Similarly, in the story the monster has no mother as he was man-made, and his ‘father figure’, Victor, who is his creator, rejects him when he realises what he has done. When Shelley wrote the novel she was only eighteen and had already suffered many deaths in her family. Her half sister had committed suicide and she had lost a baby just before she wrote the novel. She was very depressed after these events and we can see how this could have influenced the way in which she wrote the novel and the events which happened to the monster, which are mainly bad experiences.
The monster is also portrayed as being depressed in the story, as he feels that he has nothing of any value in his life and no friends or family to turn to. Shelly uses the emotions of grief and sadness throughout the book, reflecting her own feelings at the time she wrote it. The book was written at a time of great change. New technological and scientific things were being discovered very rapidly and scientific theories were gradually replacing the ideas held in the past that religious beliefs were more important than anything.
Dr Lind, a famous scientist of the period, discovered that he could create movement in dead frogs by passing electric currents through them. Shelly thought that the ability to bring humans back to life would eventually follow and she saw this as playing God. Shelly felt that if people use science to bring the dead back to life, only bad things will result, and this is portrayed in the novel as the monster has many bad experiences. Frankenstein is the story of how Victor came to create the ‘monster’, who is not given a name.

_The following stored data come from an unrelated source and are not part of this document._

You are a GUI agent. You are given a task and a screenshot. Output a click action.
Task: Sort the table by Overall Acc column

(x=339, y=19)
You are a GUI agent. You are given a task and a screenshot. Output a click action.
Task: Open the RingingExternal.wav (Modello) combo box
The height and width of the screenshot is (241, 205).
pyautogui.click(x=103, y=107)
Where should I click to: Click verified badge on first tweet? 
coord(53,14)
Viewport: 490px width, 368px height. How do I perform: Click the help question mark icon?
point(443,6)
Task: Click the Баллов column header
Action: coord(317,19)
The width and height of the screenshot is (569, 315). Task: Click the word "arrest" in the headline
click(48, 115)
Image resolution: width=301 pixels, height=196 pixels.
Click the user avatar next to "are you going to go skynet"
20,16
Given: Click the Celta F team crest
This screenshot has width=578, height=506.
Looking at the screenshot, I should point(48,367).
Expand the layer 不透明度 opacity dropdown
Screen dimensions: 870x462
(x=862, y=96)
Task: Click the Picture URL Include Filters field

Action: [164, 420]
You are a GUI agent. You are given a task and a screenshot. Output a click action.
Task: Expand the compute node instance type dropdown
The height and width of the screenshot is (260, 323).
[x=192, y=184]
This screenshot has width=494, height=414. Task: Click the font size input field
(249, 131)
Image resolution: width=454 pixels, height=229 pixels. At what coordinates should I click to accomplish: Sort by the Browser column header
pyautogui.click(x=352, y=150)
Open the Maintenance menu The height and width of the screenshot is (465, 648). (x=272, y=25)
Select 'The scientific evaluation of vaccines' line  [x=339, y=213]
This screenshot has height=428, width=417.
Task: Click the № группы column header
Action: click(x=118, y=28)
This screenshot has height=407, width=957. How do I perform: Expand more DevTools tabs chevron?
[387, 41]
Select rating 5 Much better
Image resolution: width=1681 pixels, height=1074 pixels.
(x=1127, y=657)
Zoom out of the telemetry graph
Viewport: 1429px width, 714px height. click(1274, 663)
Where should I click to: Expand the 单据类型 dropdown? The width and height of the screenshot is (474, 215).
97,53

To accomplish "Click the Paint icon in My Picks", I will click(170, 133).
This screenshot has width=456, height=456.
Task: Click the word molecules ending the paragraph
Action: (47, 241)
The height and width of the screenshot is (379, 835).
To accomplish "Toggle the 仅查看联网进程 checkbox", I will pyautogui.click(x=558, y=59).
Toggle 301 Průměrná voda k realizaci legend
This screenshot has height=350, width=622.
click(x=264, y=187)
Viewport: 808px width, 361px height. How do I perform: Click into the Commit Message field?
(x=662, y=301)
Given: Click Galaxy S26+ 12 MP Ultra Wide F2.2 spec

From his initial experiments with dead creatures, which he finds fascinating, he goes on to form the monster from dead body parts. After the monster is brought to life, it is portrayed as being grotesque, and Victor is horrified with the result of his experiments. The reader feels Victor’s disgust, and this initially shapes our own feelings towards the monster. In chapters 11 to 16 of the book we hear the monster’s story in his own words of what happened to him after Victor rejected him and he was left to fend for himself.
For the first time the reader feels what the monster has gone through and begins to feel differently towards him. At the beginning of chapter 11 the reader finds the monster trying to make some sense of the world into which he has been forced to live. The chapter describes vividly the sensations he feels – heat, cold, hunger and thirst – and how he attempts to cope with them. At this stage the reader feels very sorry for the monster and the situation he finds himself in.
His lack of knowledge makes him appear very innocent and vulnerable, and the reader is surprised when the monster begins to learn and make sense of his experiences. “I found a fire which had been left by some wandering beggars, and was overcome with delight at the warmth I experienced from it. In my joy I thrust my hand into the live embers, but quickly drew it out again with a cry of pain. ” But also the reader feels sympathy for the monster because he is like a lost and vulnerable child. “I was a poor miserable wretch.
” Shelley is portraying him as a child-like, simple being who accepts the world around him and does not at the moment realise that there are great differences in society in terms of class and wealth. Later on in the chapter the monster learns that ordinary people reject him because of the way he looks, when he is discovered attempting to get food and shelter by entering a peasant’s cottage, and reacted to with horror. “The whole was roused; some fled, some attacked me, until, grievously bruised by stone and many other kinds of missile weapons, I escaped to the open country.